The Hello Samza SQL examples demonstrate how to use Samza SQL API.

  • The filter demonstrates filtering and insert Samza SQL job.

  • The Case-When shows how to use CASE WHEN statement, along with UDF to identify qualifying events.

  • The join demonstrates how to peform a stream-table join. Please note that join operation is currently not fully cooked, and we are actively working on stabilizing it.

  • The group by show how to do group by. Similar to Join, Group By is being actively stabilized.

Key Concepts

Each Samza SQL job consists of one or more Samza SQL statements. Each statement represents a single streaming pipeline.

SQL Representation

Support for SQL internally uses Apache Calcite, which provides SQL parsing and query planning. The query is automatically translated to Samza’s high level API and runs on Samza’s execution engine.

The mapping from SQL to the Samza’s high level API is a simple deterministic one-to-one mapping. For example, Select, i.e., projections, maps to a filter operation, while from maps to a scan(s) and join(s) - if selecting from multiple streams and tables

  • operators, and so on.

The table below lists the supported SQL operations.

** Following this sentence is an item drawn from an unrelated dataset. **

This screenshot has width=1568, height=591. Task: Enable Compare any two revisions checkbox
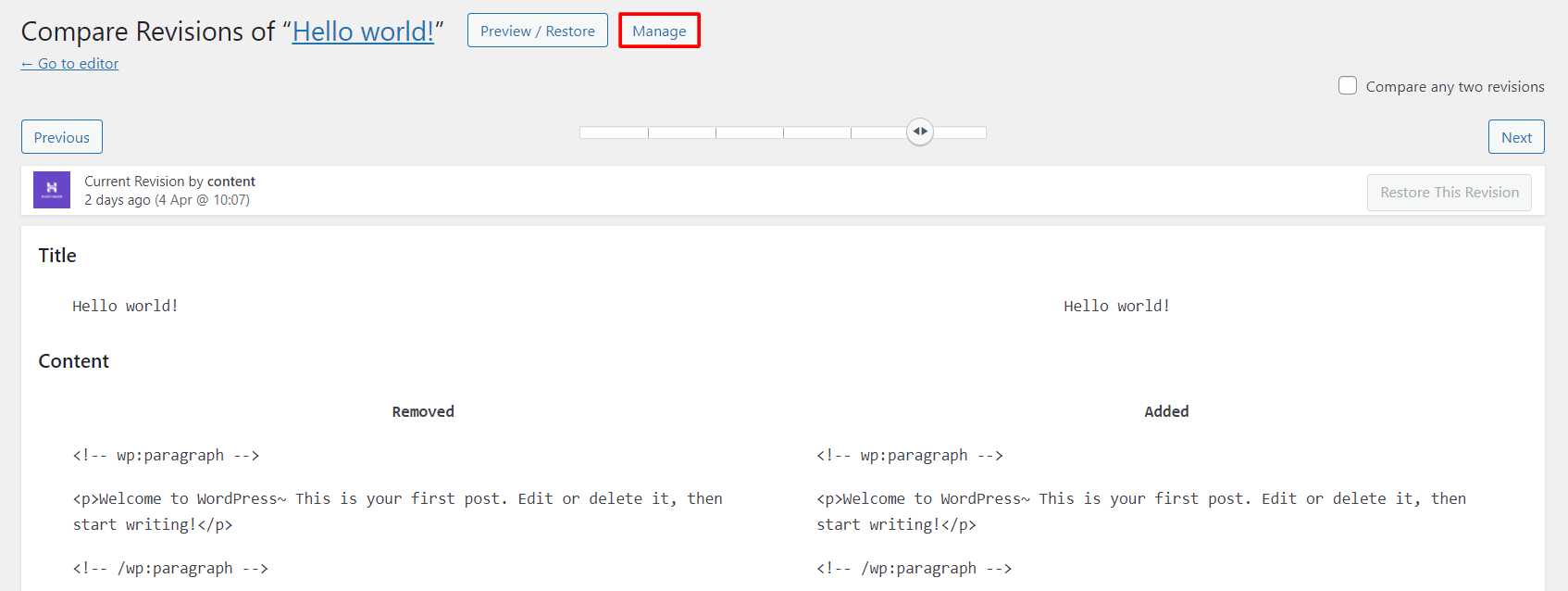(1348, 85)

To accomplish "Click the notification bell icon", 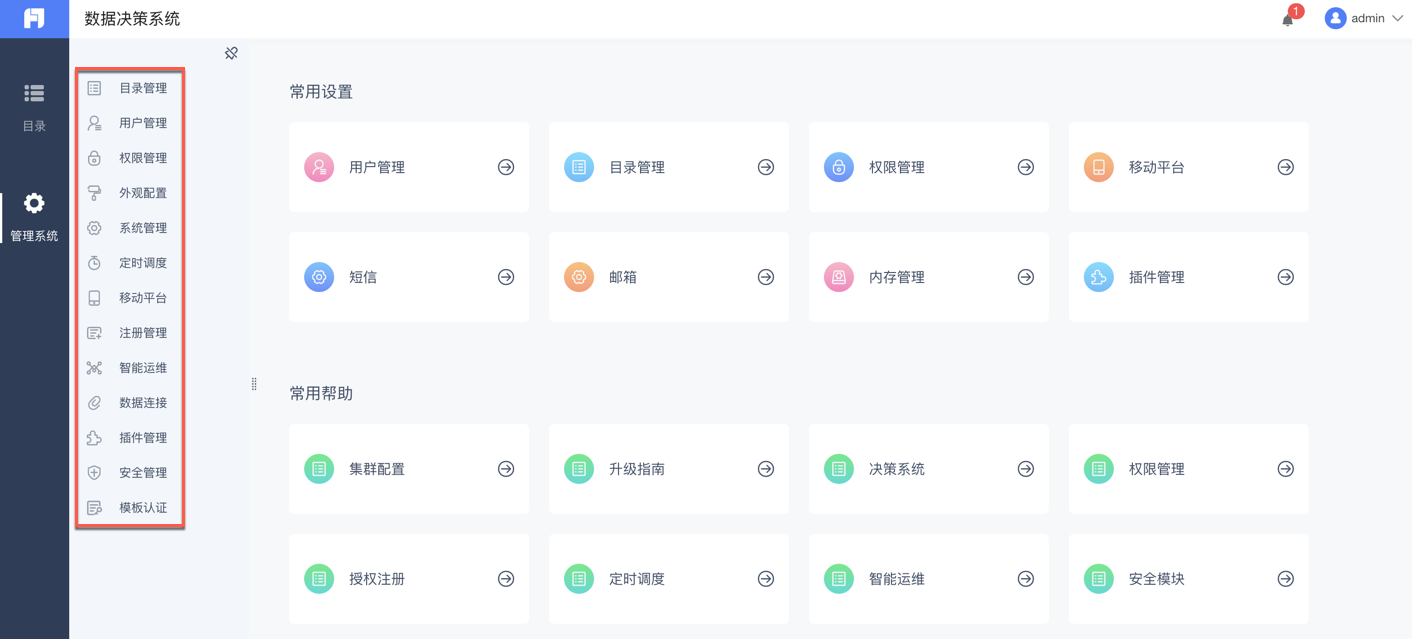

Operation Syntax hints Comments
PROJECTION SELECT/INSERT/UPSERT See SQL Grammar below
FILTERING WHERE expression See SQL Grammar below
UDFs udf_name(args) In both SELECT and WHERE clause
JOIN [LEFT/RIGHT] JOIN .. ON .. Stream-table inner, left- or right-outer joins. Currently not fully stable.
AGGREGATION COUNT ( …) .. GROUP BY Currently only COUNT is supported, using processing-time based window.

SQL Grammar

Samza SQL’s grammar is a subset of capabilities supported by Calcite’s SQL parser.

statement:
  |   insert
  |   query 
  
query:
  values
  | {
      select
    }
 
insert:
      ( INSERT | UPSERT ) INTO tablePrimary
      [ '(' column [, column ]* ')' ]
      query 

select:
  SELECT
  { * | projectItem [, projectItem ]* }
  FROM tableExpression
  [ WHERE booleanExpression ]
  [ GROUP BY { groupItem [, groupItem ]* } ]
   
projectItem:
  expression [ [ AS ] columnAlias ]
  | tableAlias . *
 
tableExpression:
  tableReference [, tableReference ]*
  | tableExpression [ NATURAL ] [ LEFT | RIGHT | FULL ] JOIN tableExpression [ joinCondition ]
 
joinCondition:
  ON booleanExpression
  | USING '(' column [, column ]* ')'
 
tableReference:
  tablePrimary
  [ [ AS ] alias [ '(' columnAlias [, columnAlias ]* ')' ] ]
 
tablePrimary:
  [ TABLE ] [ [ catalogName . ] schemaName . ] tableName
   
values:
  VALUES expression [, expression ]*

UDFs

In addition to existing SQL logical operations, Samza SQL allows the user to extend its functionality by running user-code through User Defined Functions (UDFs) as part of the Stream processing pipeline corresponding to the SQL.

UDF Polymorphism

Since UDF’s execute method takes an array of generic objects as parameter, Samza SQL UDF framework is flexible enough to support polymorphic udf functions with varying sets of arguments as long as UDF implementations support them.

For example in the below sql statement, UDF will be passed an object array of size 2 with first element containing id of type
“LONG” and second element name of type “String”. The type of the objects that are passed depends on the type of those fields in Samza SQL message format.

select myudf(id, name) from identity.profile

Known Limitations

Samza SQL only supports simple stateless queries including selections and projections. We are actively working on supporting stateful operations such as aggregations, windows and joins.